§ **DIRECTIONS**: As the output, give exactly the lines that run from the one with "This screenshot has" through the end of the records below, and omit pictures.

§ **EXTRACTED RECORDS**:

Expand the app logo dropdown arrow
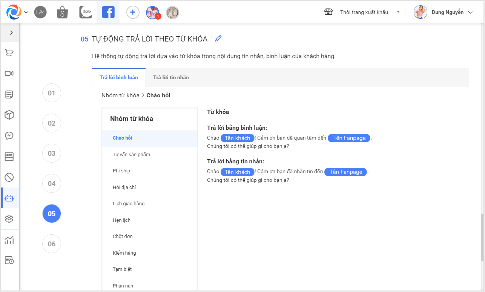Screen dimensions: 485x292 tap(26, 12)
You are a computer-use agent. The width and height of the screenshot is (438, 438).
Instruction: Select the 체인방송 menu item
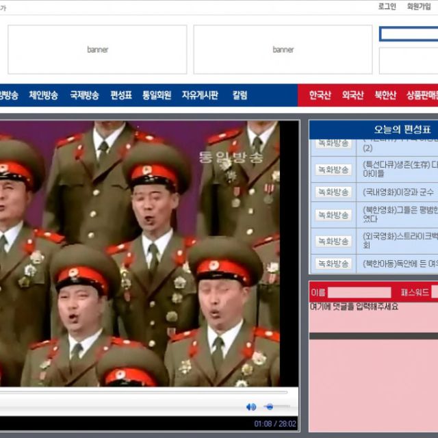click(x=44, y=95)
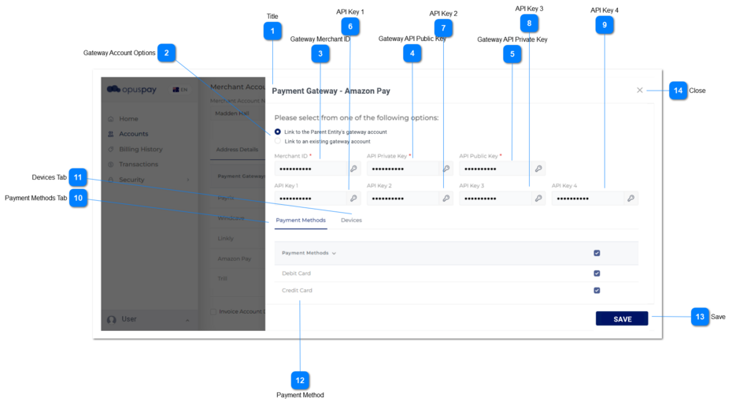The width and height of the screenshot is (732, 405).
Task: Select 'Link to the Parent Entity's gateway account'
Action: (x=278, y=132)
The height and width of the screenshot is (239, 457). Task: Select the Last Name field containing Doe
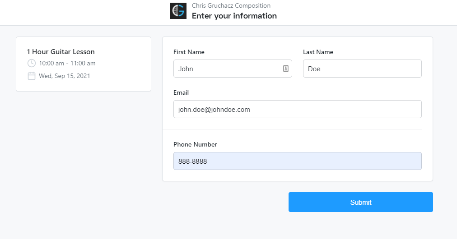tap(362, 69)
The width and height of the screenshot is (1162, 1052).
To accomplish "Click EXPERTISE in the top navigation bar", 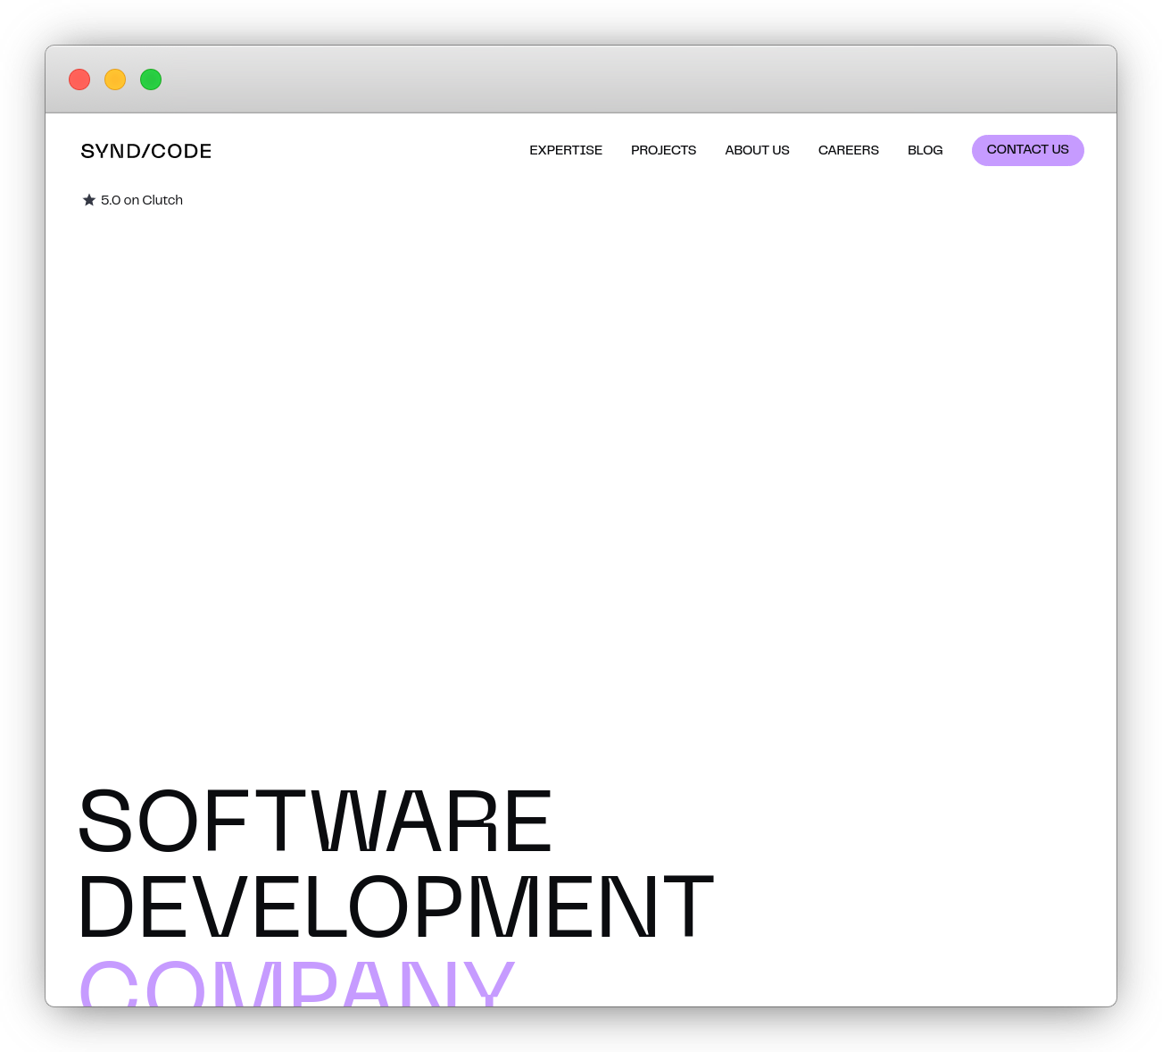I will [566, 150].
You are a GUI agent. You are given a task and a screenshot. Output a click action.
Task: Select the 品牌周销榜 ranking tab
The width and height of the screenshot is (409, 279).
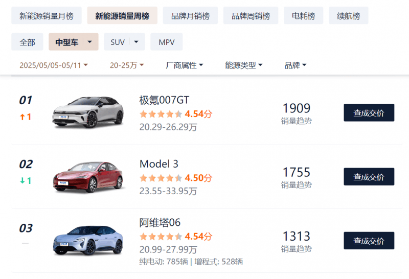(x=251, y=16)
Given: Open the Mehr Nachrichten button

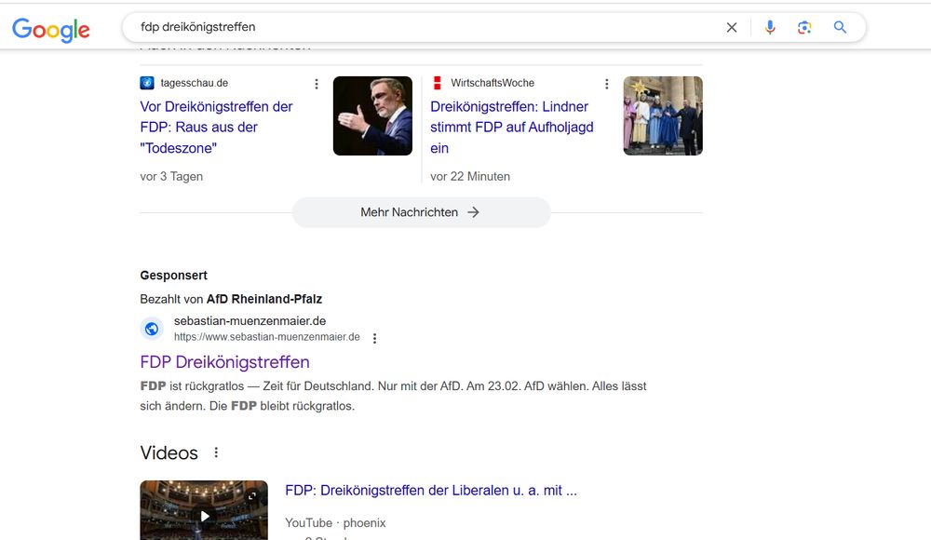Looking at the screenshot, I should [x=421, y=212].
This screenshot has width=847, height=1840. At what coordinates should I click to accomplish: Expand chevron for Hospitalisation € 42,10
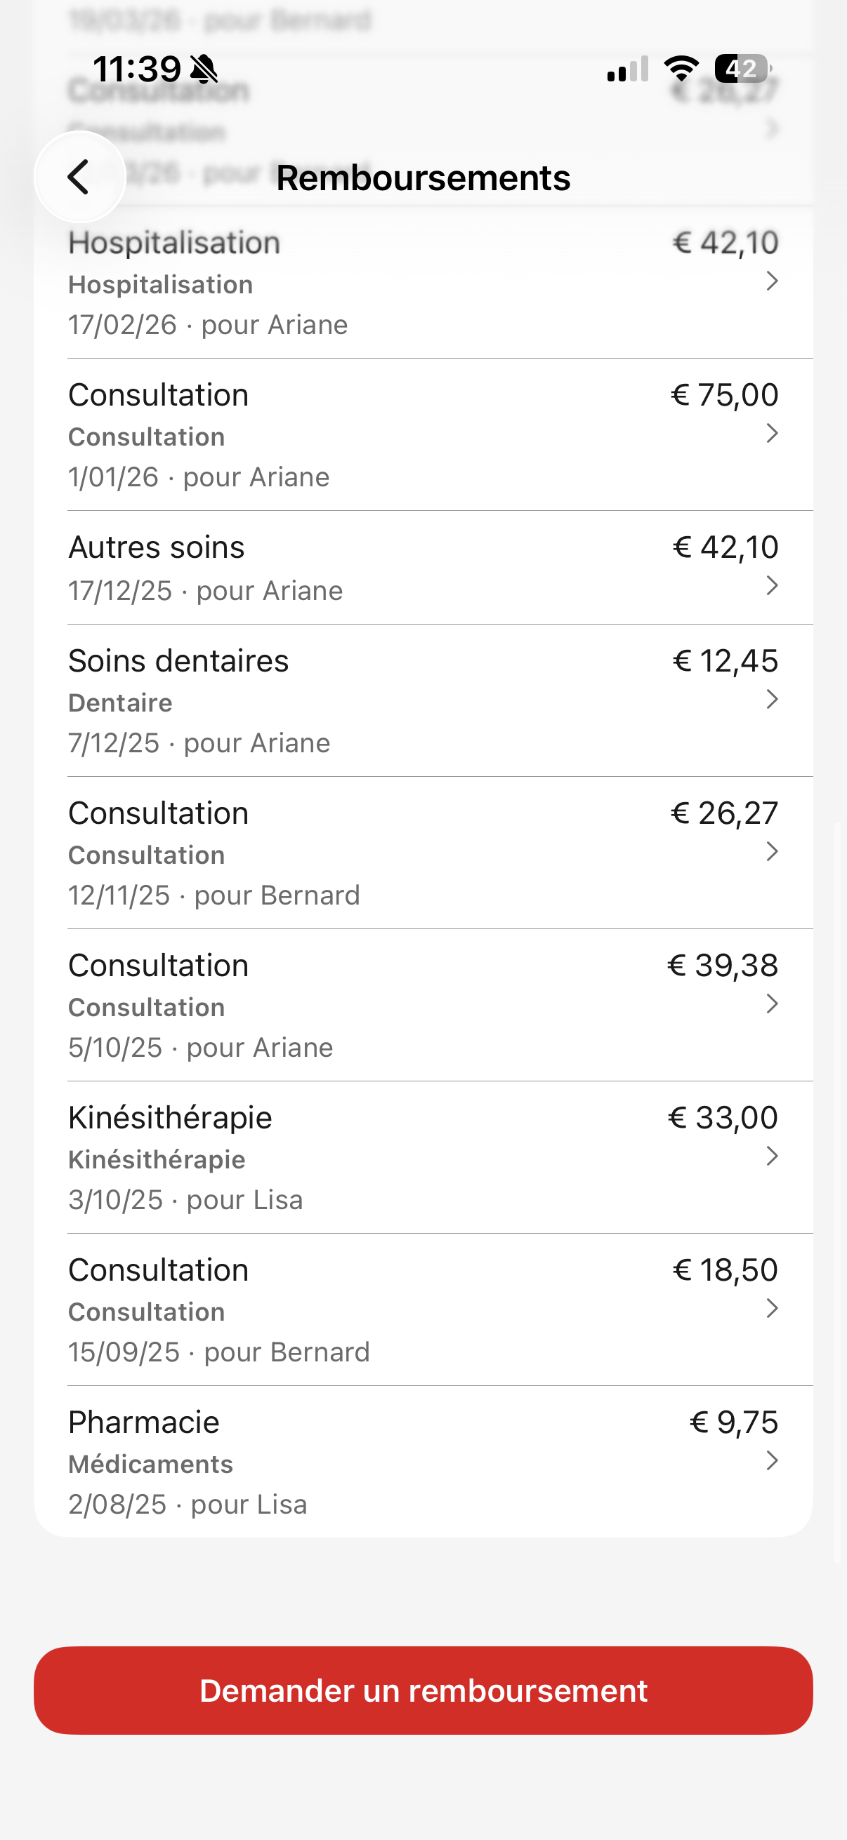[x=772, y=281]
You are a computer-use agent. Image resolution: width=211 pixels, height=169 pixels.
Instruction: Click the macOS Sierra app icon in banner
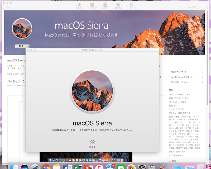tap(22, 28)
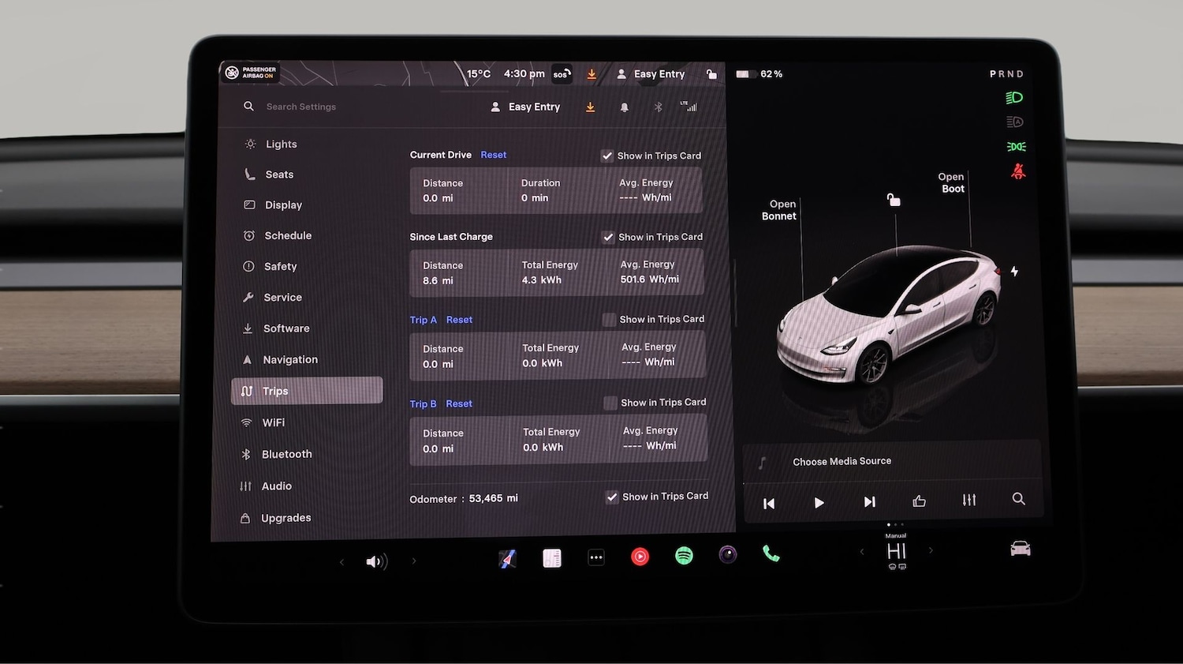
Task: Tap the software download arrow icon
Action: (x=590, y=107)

§ **OUTPUT OF THE TASK**:
This screenshot has width=847, height=1840. At what coordinates should I click to accomplish: Expand chevron for Hospitalisation € 42,10
[x=772, y=281]
You are a computer-use agent. Image resolution: width=211 pixels, height=169 pixels.
Instruction: Click the macOS Sierra app icon in banner
tap(22, 28)
Task: Tap the software download arrow icon
Action: (x=590, y=107)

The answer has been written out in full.